To search for novel mutations that cause corneal stromal dystrophies and to confirm or revise the clinical diagnosis of patients with these mutations.
Through review of the records of the Cogan Eye Pathology Laboratory at the Massachusetts Eye and Ear Infirmary, Boston, and of clinical records, we ascertained 14 unrelated patients with the clinical or histopathologic diagnosis of granular (3 cases), Avellino (5 cases), lattice (5 cases), or Reis-Bücklers (1 case) corneal dystrophy.
Clinical records and histopathologic findings of the index patients and their relatives were reviewed. Patients and selected relatives donated a blood sample from which leukocyte DNA was purified and assayed for mutations in the BIGH3 gene and, in 2 patients, the gelsolin gene, using the polymerase chain reaction and direct genomic sequencing.
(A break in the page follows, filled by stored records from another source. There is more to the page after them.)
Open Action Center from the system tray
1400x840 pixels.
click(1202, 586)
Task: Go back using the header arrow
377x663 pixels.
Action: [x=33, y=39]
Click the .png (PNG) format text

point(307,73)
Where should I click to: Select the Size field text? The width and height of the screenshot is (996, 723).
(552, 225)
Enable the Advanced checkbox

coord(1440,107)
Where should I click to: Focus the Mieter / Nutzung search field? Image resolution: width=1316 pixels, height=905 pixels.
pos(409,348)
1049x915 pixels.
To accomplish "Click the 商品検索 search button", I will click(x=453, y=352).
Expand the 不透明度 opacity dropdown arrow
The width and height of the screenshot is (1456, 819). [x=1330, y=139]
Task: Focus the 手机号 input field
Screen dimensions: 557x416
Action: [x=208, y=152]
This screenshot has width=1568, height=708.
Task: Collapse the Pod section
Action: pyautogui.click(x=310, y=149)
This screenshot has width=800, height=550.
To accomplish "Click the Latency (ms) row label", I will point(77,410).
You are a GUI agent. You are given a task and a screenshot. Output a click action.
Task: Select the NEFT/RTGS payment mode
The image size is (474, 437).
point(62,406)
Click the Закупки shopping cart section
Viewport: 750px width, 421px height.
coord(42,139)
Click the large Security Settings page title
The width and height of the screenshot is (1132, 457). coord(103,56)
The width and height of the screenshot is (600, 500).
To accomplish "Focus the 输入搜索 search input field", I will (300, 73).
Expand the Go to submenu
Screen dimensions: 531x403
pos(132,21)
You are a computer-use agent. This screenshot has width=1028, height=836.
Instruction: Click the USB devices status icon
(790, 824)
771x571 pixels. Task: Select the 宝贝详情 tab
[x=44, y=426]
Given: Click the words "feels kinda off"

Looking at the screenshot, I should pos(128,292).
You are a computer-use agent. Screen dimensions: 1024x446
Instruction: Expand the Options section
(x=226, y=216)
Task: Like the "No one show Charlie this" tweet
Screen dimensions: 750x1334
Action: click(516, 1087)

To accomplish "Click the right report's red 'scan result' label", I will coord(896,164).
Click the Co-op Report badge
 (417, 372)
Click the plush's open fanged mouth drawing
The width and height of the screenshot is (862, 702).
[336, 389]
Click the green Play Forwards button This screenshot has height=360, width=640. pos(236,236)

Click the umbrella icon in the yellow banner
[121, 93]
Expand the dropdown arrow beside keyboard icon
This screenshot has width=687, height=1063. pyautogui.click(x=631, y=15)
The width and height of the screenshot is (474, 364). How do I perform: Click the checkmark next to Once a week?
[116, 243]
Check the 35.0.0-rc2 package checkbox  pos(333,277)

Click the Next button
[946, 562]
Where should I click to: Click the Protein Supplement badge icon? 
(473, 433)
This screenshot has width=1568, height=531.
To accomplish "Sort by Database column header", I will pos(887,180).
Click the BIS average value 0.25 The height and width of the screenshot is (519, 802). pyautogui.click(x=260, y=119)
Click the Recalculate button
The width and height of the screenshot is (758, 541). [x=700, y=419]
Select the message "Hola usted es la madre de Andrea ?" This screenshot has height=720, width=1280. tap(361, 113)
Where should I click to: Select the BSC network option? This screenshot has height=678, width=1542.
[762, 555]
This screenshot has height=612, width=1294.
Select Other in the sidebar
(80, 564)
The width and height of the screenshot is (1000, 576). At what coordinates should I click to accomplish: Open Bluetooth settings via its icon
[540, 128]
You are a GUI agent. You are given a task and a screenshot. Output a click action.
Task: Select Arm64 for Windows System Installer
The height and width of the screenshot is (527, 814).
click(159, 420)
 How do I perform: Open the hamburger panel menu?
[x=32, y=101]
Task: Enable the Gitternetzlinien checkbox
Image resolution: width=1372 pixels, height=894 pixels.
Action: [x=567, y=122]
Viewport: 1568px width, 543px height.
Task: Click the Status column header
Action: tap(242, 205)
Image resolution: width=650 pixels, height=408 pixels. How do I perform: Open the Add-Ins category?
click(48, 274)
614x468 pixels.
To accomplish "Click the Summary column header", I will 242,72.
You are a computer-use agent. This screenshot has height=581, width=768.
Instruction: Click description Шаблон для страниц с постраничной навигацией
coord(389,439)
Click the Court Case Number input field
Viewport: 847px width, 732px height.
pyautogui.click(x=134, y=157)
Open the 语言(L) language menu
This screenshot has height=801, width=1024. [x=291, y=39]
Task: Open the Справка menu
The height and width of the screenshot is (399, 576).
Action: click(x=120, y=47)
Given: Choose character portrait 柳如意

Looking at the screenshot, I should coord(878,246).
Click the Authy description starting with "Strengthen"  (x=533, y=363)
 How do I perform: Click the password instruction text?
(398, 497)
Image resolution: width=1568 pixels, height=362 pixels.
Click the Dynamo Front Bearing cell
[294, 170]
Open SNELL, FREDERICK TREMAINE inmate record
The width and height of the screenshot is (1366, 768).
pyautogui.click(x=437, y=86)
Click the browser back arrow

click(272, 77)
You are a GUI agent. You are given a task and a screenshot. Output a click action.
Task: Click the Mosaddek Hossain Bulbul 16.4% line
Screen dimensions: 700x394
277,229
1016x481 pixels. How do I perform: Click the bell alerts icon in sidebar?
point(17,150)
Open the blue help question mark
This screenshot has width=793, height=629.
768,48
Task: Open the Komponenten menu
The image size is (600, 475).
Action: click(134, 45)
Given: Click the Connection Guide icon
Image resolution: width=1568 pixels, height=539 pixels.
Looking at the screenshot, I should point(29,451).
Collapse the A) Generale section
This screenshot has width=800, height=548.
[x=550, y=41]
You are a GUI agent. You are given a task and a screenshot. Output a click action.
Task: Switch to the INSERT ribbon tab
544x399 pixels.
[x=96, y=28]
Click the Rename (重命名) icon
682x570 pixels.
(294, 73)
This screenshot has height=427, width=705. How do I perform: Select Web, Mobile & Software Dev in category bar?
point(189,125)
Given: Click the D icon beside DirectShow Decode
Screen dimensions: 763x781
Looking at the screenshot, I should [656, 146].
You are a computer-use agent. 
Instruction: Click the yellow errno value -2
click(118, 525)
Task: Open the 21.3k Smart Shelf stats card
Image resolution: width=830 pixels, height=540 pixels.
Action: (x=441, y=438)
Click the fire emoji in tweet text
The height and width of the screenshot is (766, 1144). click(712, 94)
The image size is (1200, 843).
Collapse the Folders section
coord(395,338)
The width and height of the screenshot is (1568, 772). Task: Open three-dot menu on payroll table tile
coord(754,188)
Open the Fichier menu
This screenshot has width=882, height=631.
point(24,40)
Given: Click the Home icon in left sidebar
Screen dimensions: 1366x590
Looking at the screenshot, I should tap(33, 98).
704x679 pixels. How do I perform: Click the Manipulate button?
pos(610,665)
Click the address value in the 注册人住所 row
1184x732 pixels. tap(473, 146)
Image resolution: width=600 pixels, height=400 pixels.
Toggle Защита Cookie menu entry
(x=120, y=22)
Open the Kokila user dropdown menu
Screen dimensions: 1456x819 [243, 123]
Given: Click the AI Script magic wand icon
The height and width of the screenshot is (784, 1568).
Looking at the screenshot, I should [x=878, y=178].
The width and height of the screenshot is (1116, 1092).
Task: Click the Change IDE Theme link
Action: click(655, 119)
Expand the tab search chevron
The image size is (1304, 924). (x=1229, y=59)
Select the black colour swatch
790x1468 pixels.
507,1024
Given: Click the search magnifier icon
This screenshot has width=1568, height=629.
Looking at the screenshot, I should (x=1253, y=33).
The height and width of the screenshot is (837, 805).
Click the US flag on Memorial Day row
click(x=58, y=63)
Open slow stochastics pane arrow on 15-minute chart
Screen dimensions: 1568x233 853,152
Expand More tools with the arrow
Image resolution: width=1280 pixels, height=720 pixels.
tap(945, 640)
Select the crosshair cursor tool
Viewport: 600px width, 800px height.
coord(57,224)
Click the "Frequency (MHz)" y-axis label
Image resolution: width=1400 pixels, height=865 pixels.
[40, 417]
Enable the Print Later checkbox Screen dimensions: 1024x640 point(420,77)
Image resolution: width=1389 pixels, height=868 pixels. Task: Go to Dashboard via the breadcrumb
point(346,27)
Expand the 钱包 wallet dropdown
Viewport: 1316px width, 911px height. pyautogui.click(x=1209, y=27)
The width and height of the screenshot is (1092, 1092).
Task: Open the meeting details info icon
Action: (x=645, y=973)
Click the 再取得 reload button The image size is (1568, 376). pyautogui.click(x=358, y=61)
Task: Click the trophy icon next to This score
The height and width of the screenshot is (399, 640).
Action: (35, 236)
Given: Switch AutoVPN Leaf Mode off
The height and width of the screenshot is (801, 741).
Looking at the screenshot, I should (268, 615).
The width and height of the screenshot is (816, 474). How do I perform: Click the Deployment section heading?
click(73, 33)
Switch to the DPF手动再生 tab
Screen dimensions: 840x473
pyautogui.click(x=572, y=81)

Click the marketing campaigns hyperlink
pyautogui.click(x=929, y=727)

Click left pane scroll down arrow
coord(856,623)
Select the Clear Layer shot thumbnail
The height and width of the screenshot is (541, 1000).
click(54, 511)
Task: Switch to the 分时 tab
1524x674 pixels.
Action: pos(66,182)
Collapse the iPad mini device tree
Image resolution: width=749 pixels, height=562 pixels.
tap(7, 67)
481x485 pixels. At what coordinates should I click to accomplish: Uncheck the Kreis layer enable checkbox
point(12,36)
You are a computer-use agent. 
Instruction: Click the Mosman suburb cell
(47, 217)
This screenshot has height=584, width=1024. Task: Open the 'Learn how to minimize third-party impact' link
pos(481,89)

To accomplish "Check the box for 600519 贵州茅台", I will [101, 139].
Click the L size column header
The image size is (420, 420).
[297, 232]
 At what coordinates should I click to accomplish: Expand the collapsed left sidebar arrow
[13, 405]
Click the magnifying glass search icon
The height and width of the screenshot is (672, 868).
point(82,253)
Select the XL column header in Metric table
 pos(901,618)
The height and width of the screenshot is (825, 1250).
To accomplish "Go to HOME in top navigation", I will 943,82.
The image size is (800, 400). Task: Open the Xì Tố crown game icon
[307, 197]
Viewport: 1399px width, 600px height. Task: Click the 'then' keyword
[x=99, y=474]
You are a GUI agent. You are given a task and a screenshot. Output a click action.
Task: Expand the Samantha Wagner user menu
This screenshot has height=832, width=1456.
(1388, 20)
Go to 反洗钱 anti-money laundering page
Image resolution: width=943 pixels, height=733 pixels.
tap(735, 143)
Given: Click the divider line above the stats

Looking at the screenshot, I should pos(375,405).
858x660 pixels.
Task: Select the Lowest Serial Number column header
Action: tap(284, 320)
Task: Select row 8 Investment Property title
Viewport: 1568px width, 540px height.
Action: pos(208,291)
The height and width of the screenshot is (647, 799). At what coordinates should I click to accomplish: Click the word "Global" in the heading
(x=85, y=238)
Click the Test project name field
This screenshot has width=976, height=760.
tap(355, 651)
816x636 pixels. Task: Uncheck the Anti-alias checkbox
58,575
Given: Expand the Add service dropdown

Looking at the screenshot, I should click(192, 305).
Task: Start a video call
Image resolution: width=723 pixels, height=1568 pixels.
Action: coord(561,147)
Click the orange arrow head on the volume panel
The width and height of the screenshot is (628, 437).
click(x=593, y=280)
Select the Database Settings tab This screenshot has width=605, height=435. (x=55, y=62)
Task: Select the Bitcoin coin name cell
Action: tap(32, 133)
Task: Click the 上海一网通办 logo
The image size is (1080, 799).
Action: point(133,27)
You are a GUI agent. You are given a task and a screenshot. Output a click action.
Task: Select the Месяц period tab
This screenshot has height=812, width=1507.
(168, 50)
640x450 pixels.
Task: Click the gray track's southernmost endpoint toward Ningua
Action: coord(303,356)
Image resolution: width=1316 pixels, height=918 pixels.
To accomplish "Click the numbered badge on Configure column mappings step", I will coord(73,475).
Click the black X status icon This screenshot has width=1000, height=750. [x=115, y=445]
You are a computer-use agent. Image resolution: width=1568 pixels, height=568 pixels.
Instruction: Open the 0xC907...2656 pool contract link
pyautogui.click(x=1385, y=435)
All index patients with the diagnosis of granular dystrophy or Avellino dystrophy had the missense mutation Arg555Trp or Arg124His, respectively, previously reported in the BIGH3 gene. Of the 5 index patients with a prior diagnosis of lattice dystrophy, 2 had the originally reported lattice mutation (Arg124Cys) in the BIGH3 gene, 1 had a more recently reported missense mutation (His626Arg) in the same gene, 1 had the missense mutation Asp187Asn in the gelsolin gene, and 1 had no detected mutation in either gene. Affected members of the family with Reis-Bücklers dystrophy did not carry the previously reported mutations Arg555Gln or Arg124Leu but instead carried a novel missense mutation Gly623Asp in the BIGH3 gene.
Molecular genetic analysis can improve the accuracy of diagnosis of patients with corneal dystrophies. Two patients with a prior diagnosis of lattice corneal dystrophy had their diagnosis changed to gelsolin-related amyloidosis (1 case) or secondary, nonhereditary localized amyloidosis (1 case). A novel mutation in the BIGH3 gene that causes Reis-Bücklers dystrophy was uncovered through this analysis, and another recently reported novel mutation was encountered. These findings serve to expand our knowledge of the spectrum of pathogenic mutations in BIGH3.